Vóór 1500 bestond de heerlijkheid Borculo uit vier kerspelen, namelijk Groenlo, Eibergen,  Neede en Geesteren. In het kerspel Geesteren bestond een in 1337 gestichte kapel in de nederzetting die ontstaan was bij het kasteel Borculo. Deze kapel werd pas in 1509 verzelfstandigd tot een parochie Borculo (die bestond uit de in 1375 tot stad (wigbold) verheven nederzetting, de buurschap Dijcke en het kasteel). Men zal dus tevergeefs zoeken naar toponiemen in een kerspel Borculo. De Borculose toponiemen in de tijd tot 1500 zijn terug te vinden onder respectievelijk de kerspelen Geesteren, Neede, Eibergen en Groenlo. Goederen gelegen onder Gelselaar moeten gezocht worden onder het kerspel Neede, goederen gelegen onder Haarlo en Waterhoek onder Eibergen en goederen gelegen onder Beltrum, Lichtenvoorde en Dijkhoek onder Groenlo.

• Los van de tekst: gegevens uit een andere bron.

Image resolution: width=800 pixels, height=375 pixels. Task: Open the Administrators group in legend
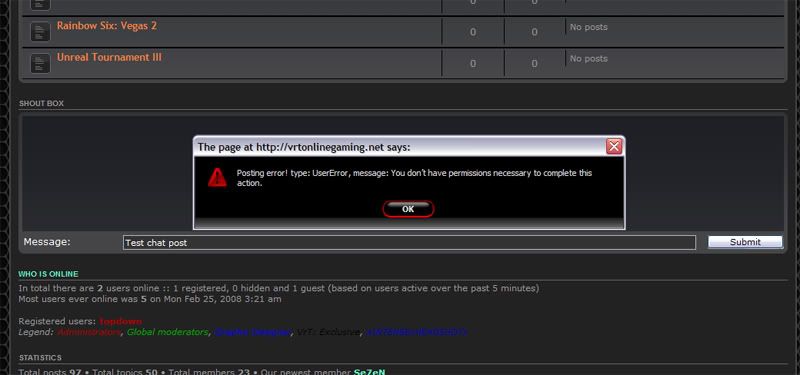click(89, 332)
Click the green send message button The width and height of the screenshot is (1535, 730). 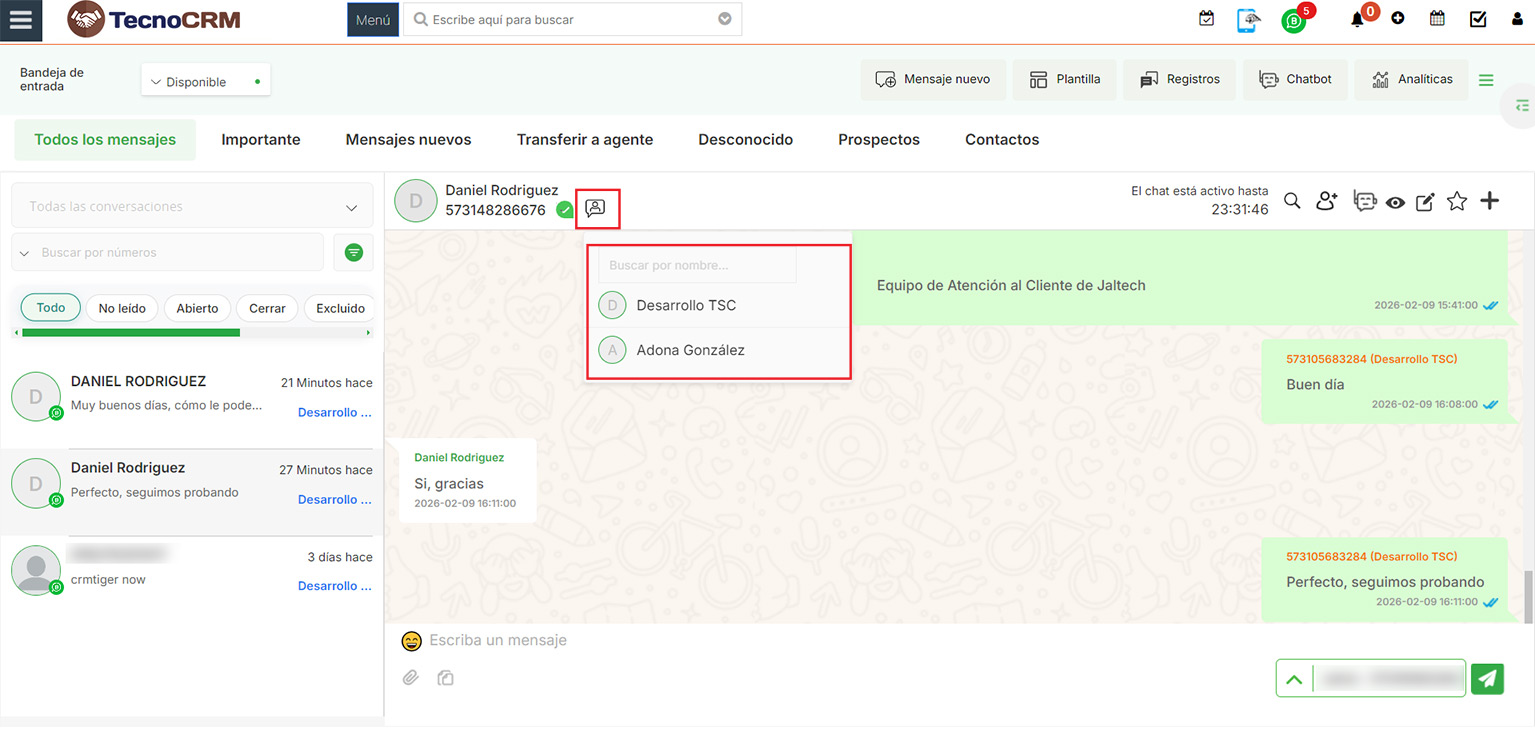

In het kerspel Neede ontstonden kapellen te Gelselaar, Giffel en Markvelde (dat wereldlijk onder het gericht Diepenheim viel). Laatstgenoemde kapellen zijn waarschijnlijk niet effectief geworden. In het kerspel Eibergen ontstonden kapellen te Rekken, Haarlo/Olden Eibergen en op het kasteel Borculo). Het kasteel werd in 1509 toegevoegd aan de nieuw opgerichte parochie Borculo. In het kerspel Groenlo ontstonden kapellen te Vragender (1444) en Lichtenvoorde (1498).
De zestiende eeuw biedt wat meer aanknopingspunten, omdat er uit die tijd schattingsregisters bewaard zijn gebleven, waardoor de geschiedenis van boerderijen meer systematisch aangepakt kan worden. Deze lijsten zijn voor wat de heerlijkheid Borculo betreft gepubliceerd in de Kleine Reeks nr. 9 (2003). Het verpondingskohier, een belastingregister op het onroerend goed uit 1646, is voor de plaatsen en buurschappen van de heerlijkheid Borculo gepubliceerd op deze website. Voor de Middeleeuwse geschiedenis ontbreken dergelijke lijsten voor het gebied van de heerlijkheid Borculo. Men moet het voor die periode doen met incidentele vermeldingen, leenregisters en goederenregisters van naburige landsheren, kerken en kloosters.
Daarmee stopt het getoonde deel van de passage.